Dieses Diagramm zeigt die Tiefe, bis zu welcher das Licht klares Ozeanwasser durchdringt. Weil rotes Licht stark absorbiert wird, hat es die oberflächlichste Durchdringungstiefe; blaues Licht hat die tiefste Durchdringungstiefe. (Angewandte Optik,Vol.20 (177) Smith, R.C. und K.S. Baker. 1981) Siehe auch offizielle NASA Webseite.

 

Welche Korallennahrung ist für unsere Gorgonien geeignet und verfügbar? Dieser Bericht gilt sowohl für Lichtgorgonien als auch für azooxanthelate Gorgonien.

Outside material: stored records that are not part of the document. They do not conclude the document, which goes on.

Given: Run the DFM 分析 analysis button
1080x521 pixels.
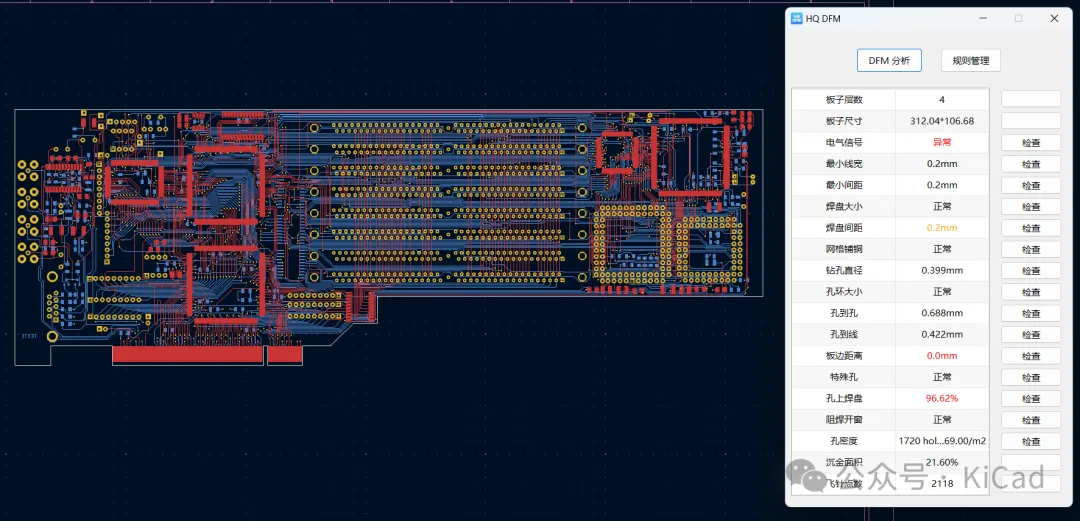Looking at the screenshot, I should (x=888, y=60).
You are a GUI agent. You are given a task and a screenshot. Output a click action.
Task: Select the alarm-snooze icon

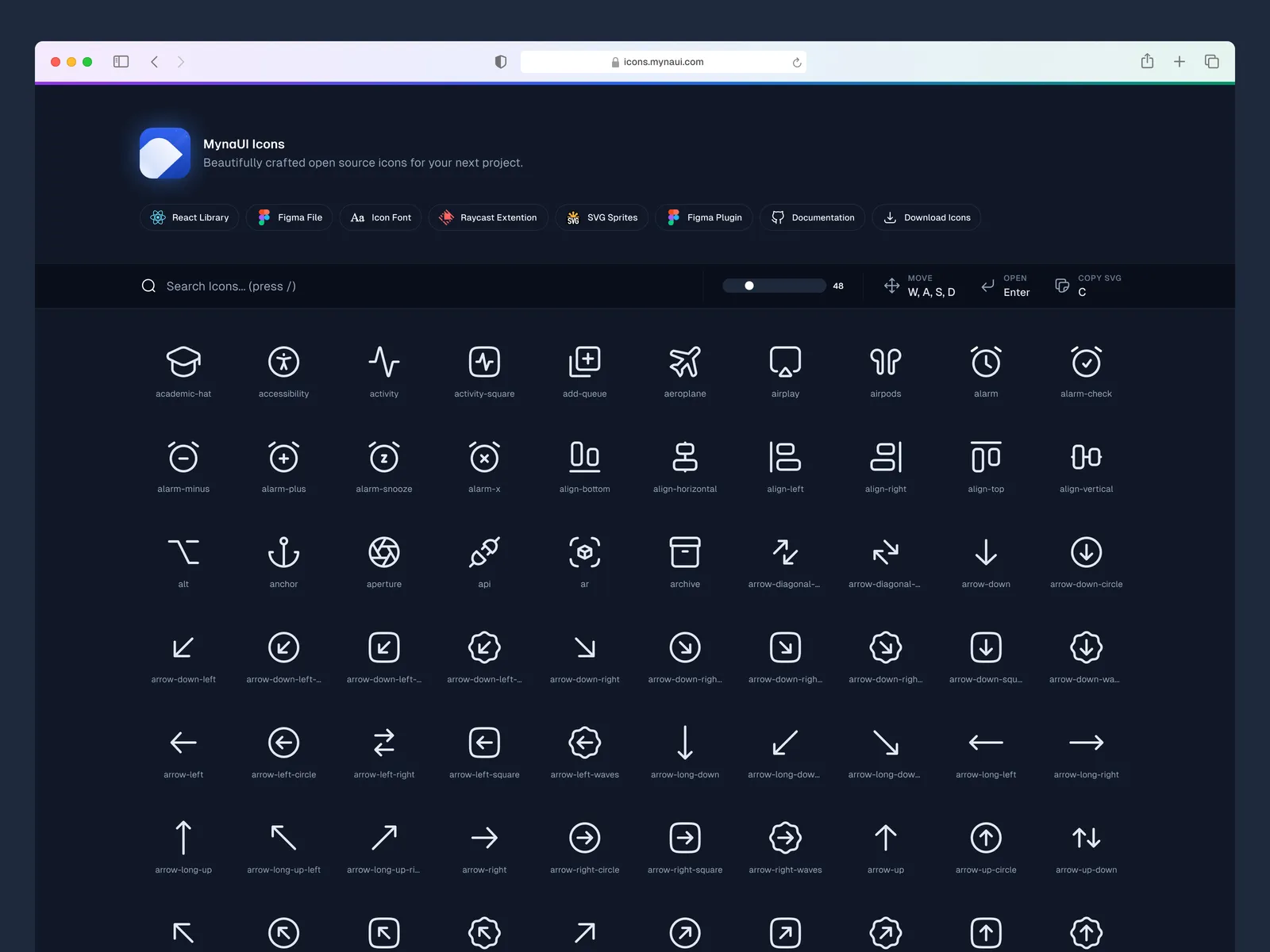click(x=384, y=458)
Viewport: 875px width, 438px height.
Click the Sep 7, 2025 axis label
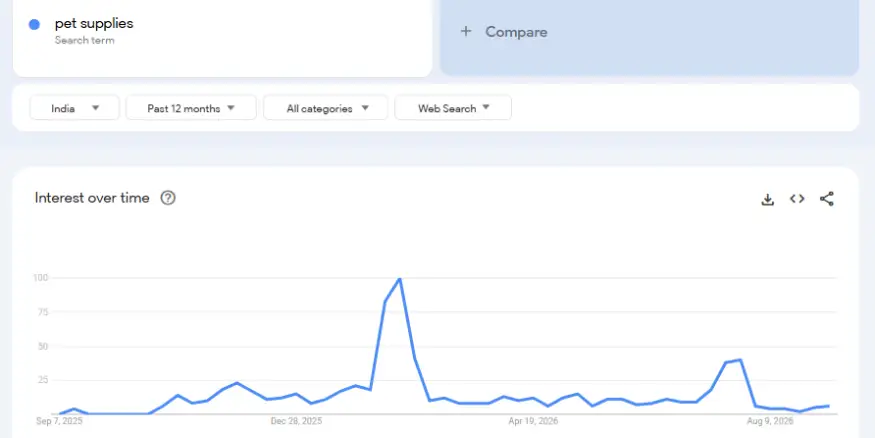pyautogui.click(x=59, y=421)
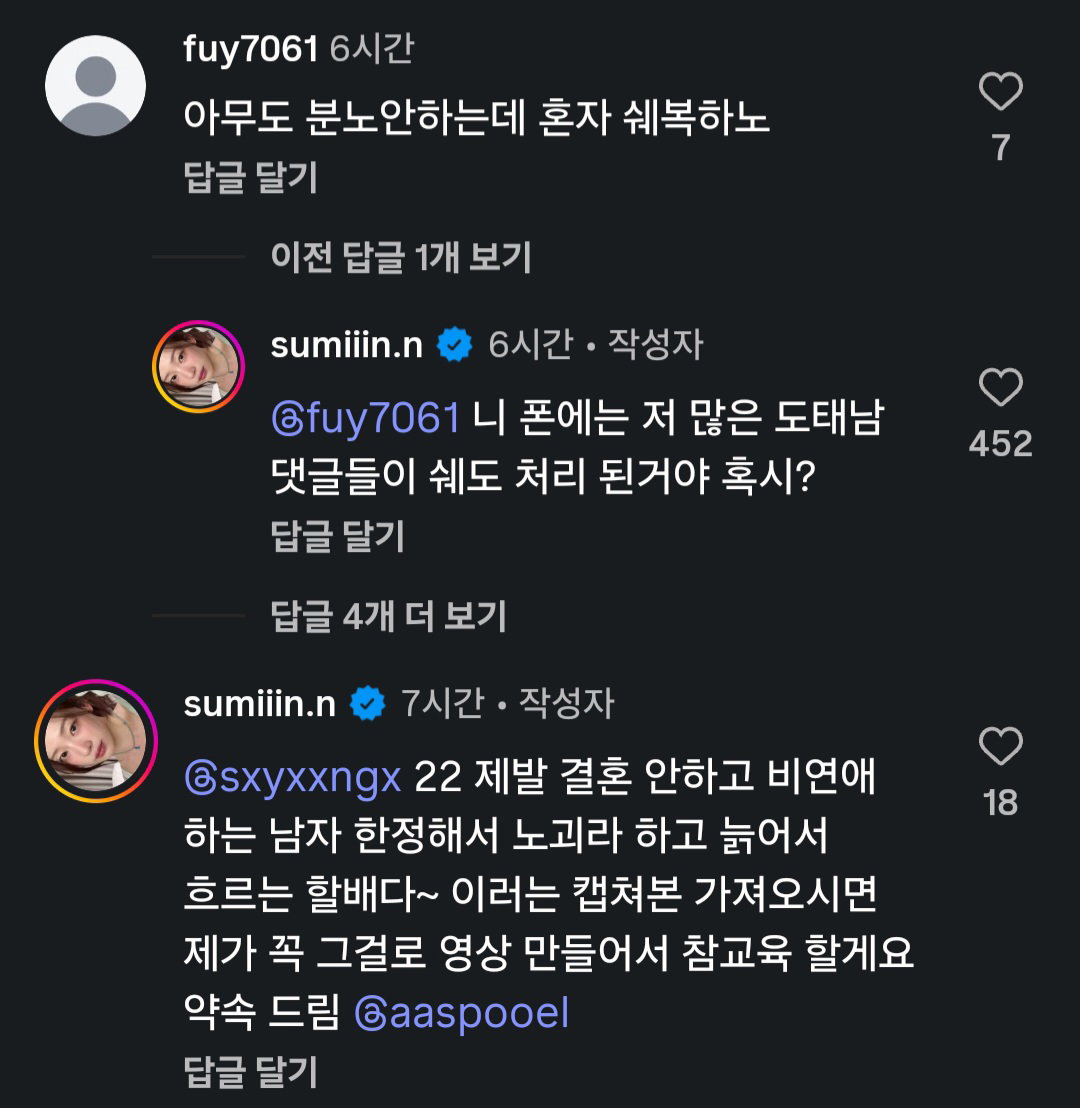Open the fuy7061 username at the top
Viewport: 1080px width, 1108px height.
click(x=251, y=49)
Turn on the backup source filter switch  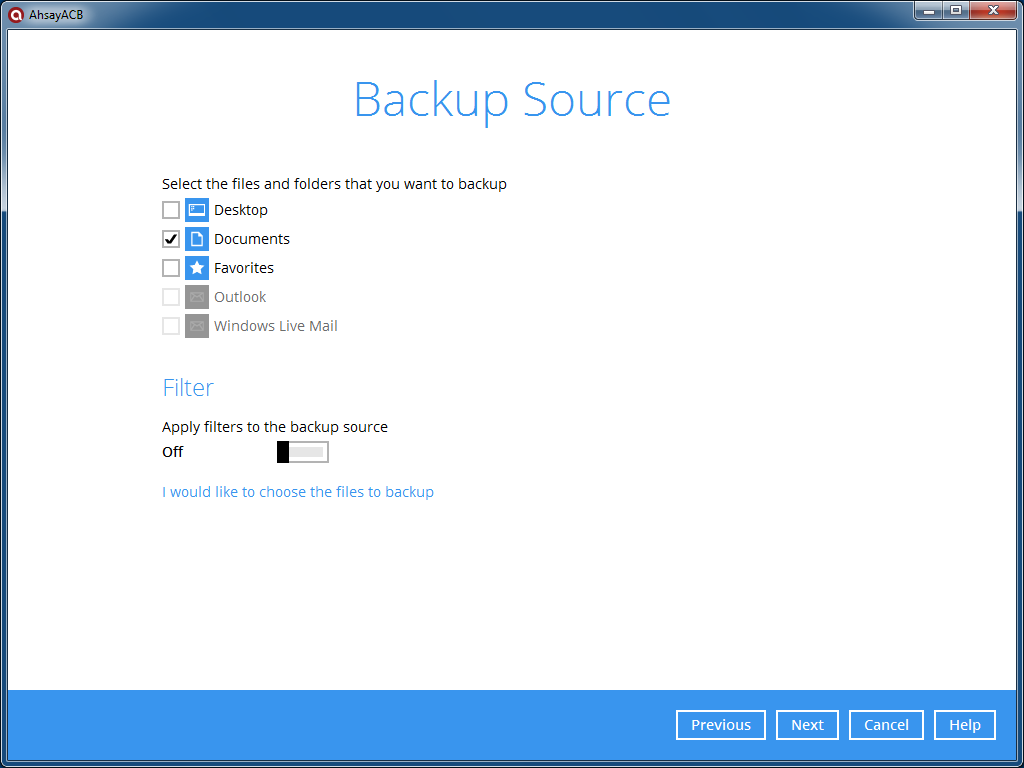pos(302,452)
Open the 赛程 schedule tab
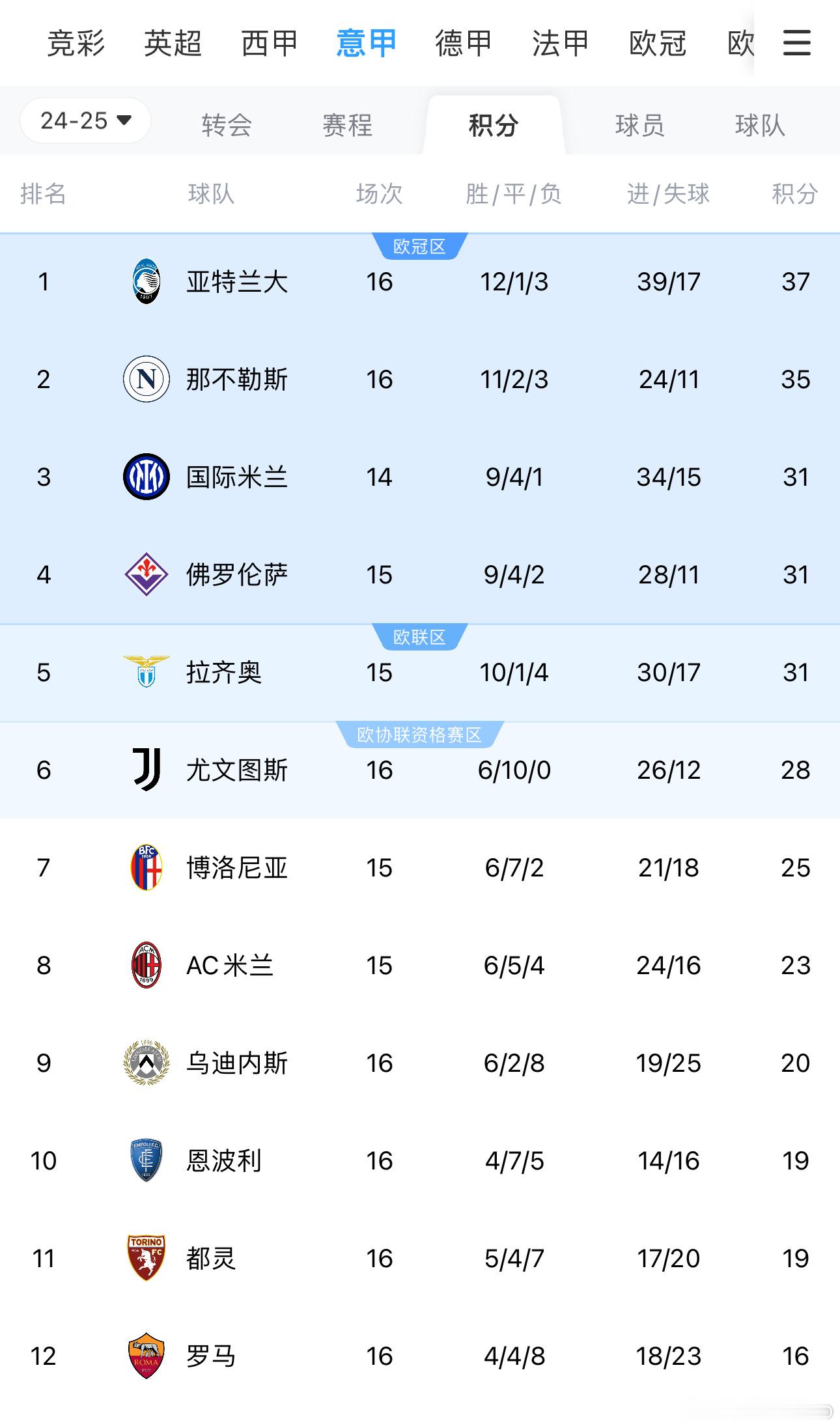 pos(347,125)
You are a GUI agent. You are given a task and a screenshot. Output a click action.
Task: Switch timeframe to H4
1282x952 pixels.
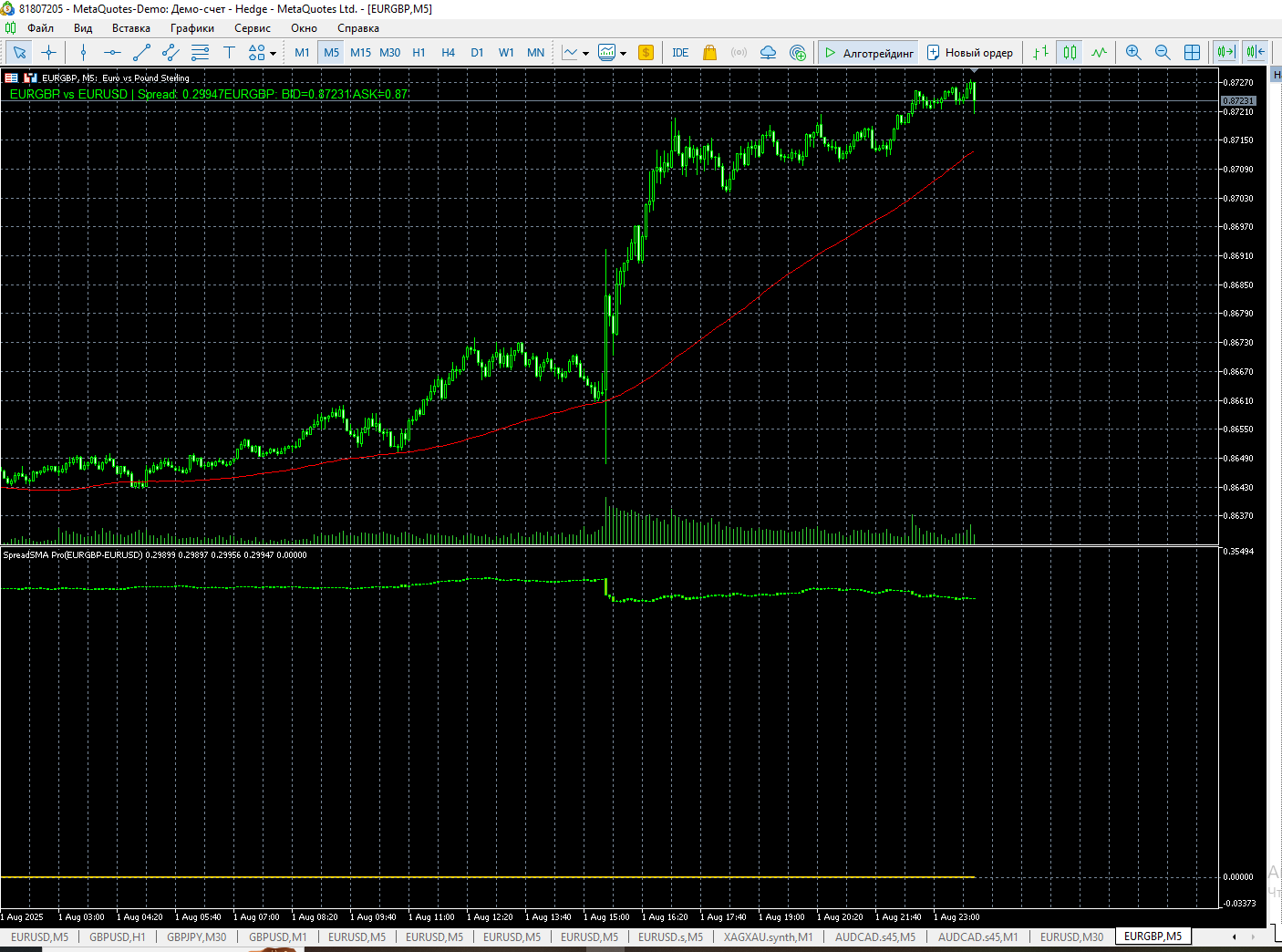(x=448, y=53)
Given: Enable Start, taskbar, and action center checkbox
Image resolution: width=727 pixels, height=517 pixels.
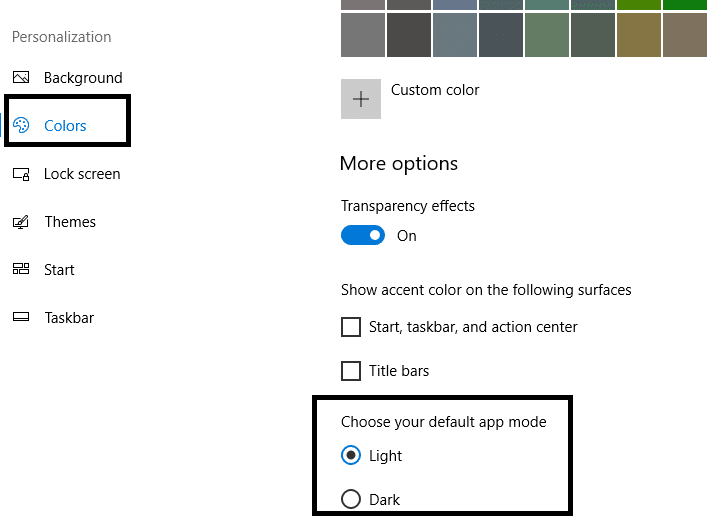Looking at the screenshot, I should tap(351, 327).
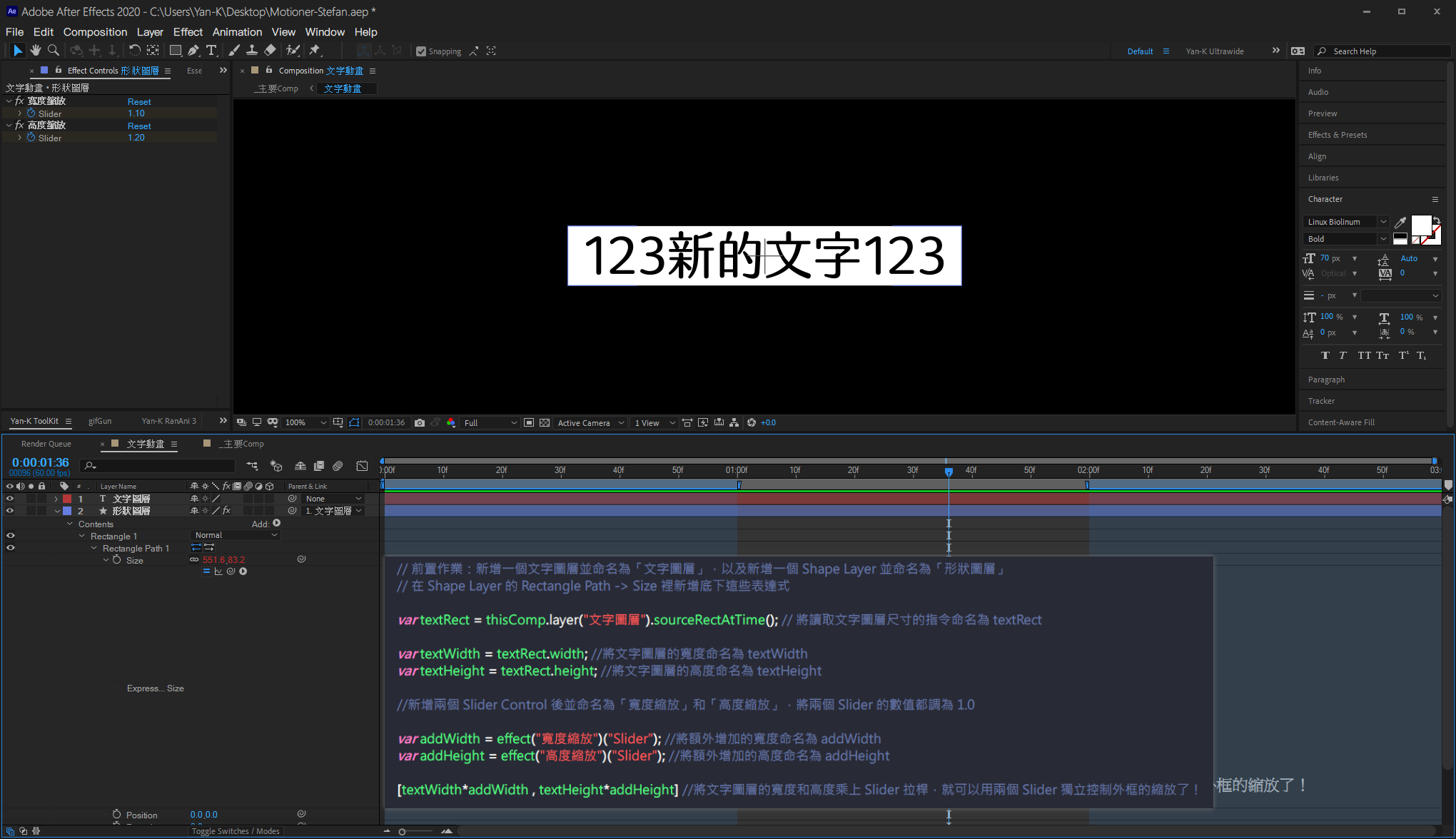Select the Rectangle shape tool
Screen dimensions: 1456x839
(x=175, y=51)
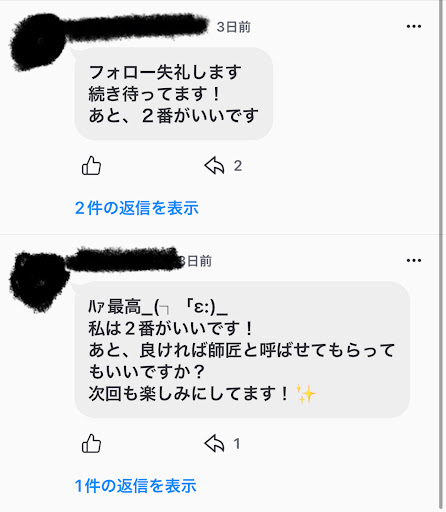
Task: Reply to the second comment via arrow icon
Action: point(214,444)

Zunächst lässt sich aus meiner eigenen Erfahrung sagen, dass es nicht „die ultimative Korallennahrung“ gibt, auch wenn viele Hersteller damit werben. Wichtig ist zunächst, dass die Nahrung auf die Gorgonie einen Beutereiz ausübt, so dass die Polypen die Nahrung auch als tatsächlich „fangwürdig“ identifizieren. Ein wesentlicher Faktor dafür ist die richtige Größe der Schwebenahrungs-Partikel, die bei Hornkorallen allerdings Artenabhängig ist. Man sollte meinen große Polypen fangen große Partikel, kleine Polypen kleine Partikel, aber eben nicht immer. Oftmals haben Hornkorallen größere Polypen, aber die Polypen besitzen nur kleine Mundscheiben bzw. einen extrem kleinen Gastralraum. Sind nun die Partikel für die betreffenden Polypen zu klein oder zu groß, dann können sie von ihren tastempfindlichen (taktilen) Strukturen nicht als Nahrung erkannt werden. Wichtig ist auch zu erkennen, ob ein Produkt lediglich Lock- und Duftstoffe einsetzt, (nicht zu verwechseln mit Vitamin- und Aminosäurelösungen) um ein Öffnen der Korallenpolypen zu erwirken. Das ständige Öffnen und Schließen der Hornkoralle, ohne dabei verwertbare Nahrung aufzunehmen, ist schlecht für die Koralle, denn sie verbraucht unnötig Energie, und der Fangreflex kann leiden.

 

Nahrungsaufmahme einer Diodogorgia

 

Als Nahrung kommen Futterpartikel mit einer Größe von 5-300 µm in Frage (ein Fünfzigstel bis rund ein Drittel eines Millimeters) Sehr wichtig ist Phytoplankton sowie andere Schwebestoffe pflanzlicher und tierischer Herkunft.